Veinticuatro horas de libertad tras veintitrés años de cárcel
La líder independentista puertorriqueña Lolita Lebrón volvió ayer por veinticuatro horas a su país para asistir al sepelio de su hija, muerta en accidente de automóvil. Lolita Lebrón lleva veintitrés años encarcelada en Estados Unidos, cumpliendo una condena de treinta, y sólo con un permiso especial del presidente Carter pudo salir de la prisión de Alderson, en Virginia.La líder nacionalista y tres de sus partidarios dispararon en marzo de 1954 contra varios congresistas norteamericanos en la Cámara de Representantes, en Washington, hiriendo a cinco de ellos.

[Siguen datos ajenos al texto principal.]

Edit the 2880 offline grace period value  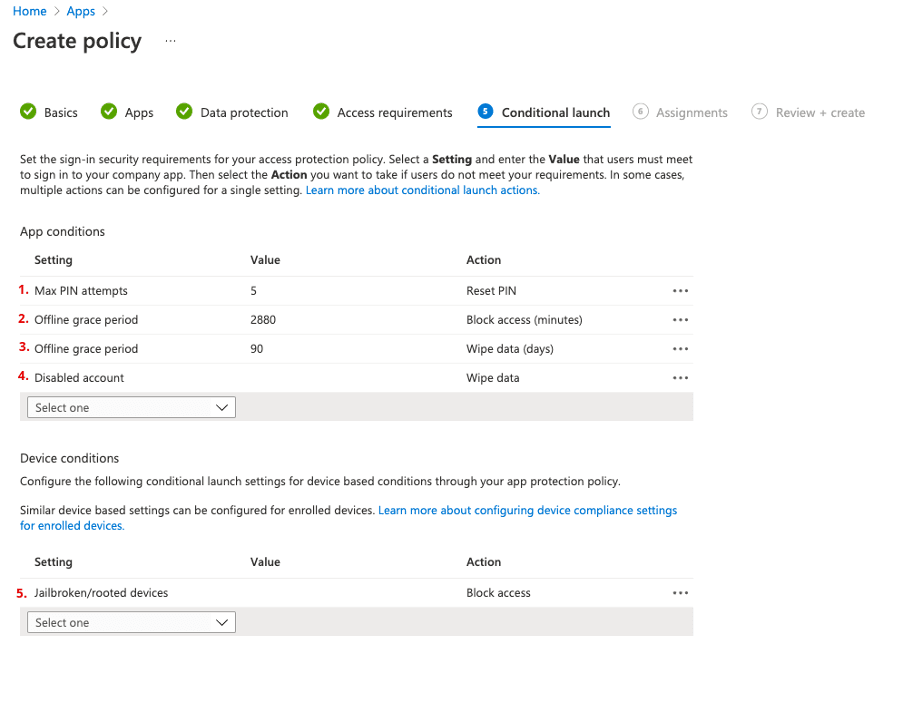(263, 320)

La vigilancia especial de que en todo momento estuvo rodeada en Barceloneta, Puerto Rico, no impidió que sus partidarios la vitorearan, y que el acto fúnebre se convirtiese en un mitin político a los gritos de Viva Puerto Rico libre. Nacionalistas puertorriqueños intentan desde hace tiempo forzar la concesión del indulto a Lolita Lebrón y a otros cuatro presos políticos en las cárceles norteamericanas. El presidente del Partido Independiente Puertorriqueño, Rubén Barrios; el ex presidente del Partido Nacionalista Jacinto Rivera, y el líder del Partido Socialista, Juan Mari Bras, acompañaron durante el sepelio a Lolita Lebrón, que abandonó inmediatamente el estado puertorriqueño rumbo a su prisión norteamericana.